La misión de la Iglesia consiste a todos los ámbitos de la vida humana, de manera especial en ir a los espacios de muerte, de decepción y de desesperanza, en ir al mundo del dolor y del desconsuelo, para oír y transmitir en el fondo de tanto sepulcro la gran palabra de la esperanza y la alegría que anuncia la vida que procede de Dios Padre. En el relato de Emaús mientras Jesús explicaba todo esto el corazón de los discípulos estaba ardiendo de alegría. Es la palabra de Jesús que comunica la gran alegría de la salvación.

Esta alegría se produce por la presencia inaudita del Resucitado en la Palabra. Y toda la acción evangelizadora y misionera de la Iglesia debe apuntar a la presentación explícita del misterio de Jesucristo, pues de él hablan todas las Escrituras. Los evangelios relatan el camino de Jesús que nos invita a la entrega de la vida a favor de los demás.

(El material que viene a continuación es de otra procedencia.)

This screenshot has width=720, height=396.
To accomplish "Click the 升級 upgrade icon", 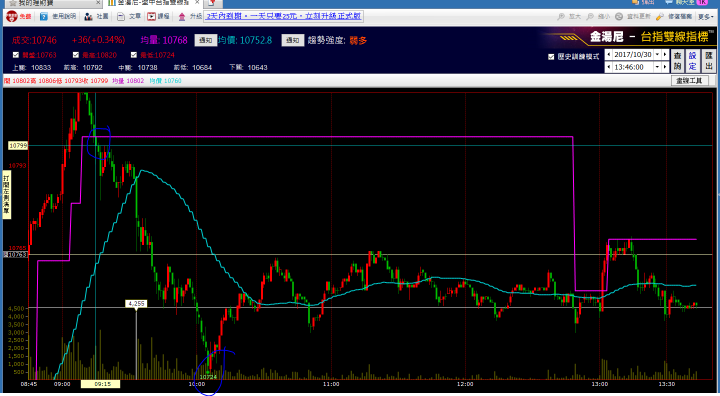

Así, pues, para madurar la vocación misionera Ad Gentes hay que entrar en la lógica cristiana de lo más, de lo mejor, de lo máximo. Mediocridad cristiana y compromiso misionero no son compatibles, como recuerda el Papa Francisco en Gaudete et Exsultate: “Dios nos quiere santos y no espera que nos conformemos con una existencia mediocre, aguada, licuada. “A cada uno de nosotros el Señor nos eligió para que “fuésemos santos e irreprochables ante Él por el amor” (Ef 1, 4). Se trata de un anhelo de santidad que está en imprescindible conexión con el compromiso misionero”. Y añade: la santidad es parresía: es audacia, es empuje evangelizador que deja una marca en este mundo. Audacia, entusiasmo, hablar con libertad, fervor apostólico, todo esto se incluye en el vocablo parresía, palabra con que la Biblia expresa también la libertad de una existencia que está abierta porque se encuentra disponible para Dios y para los demás.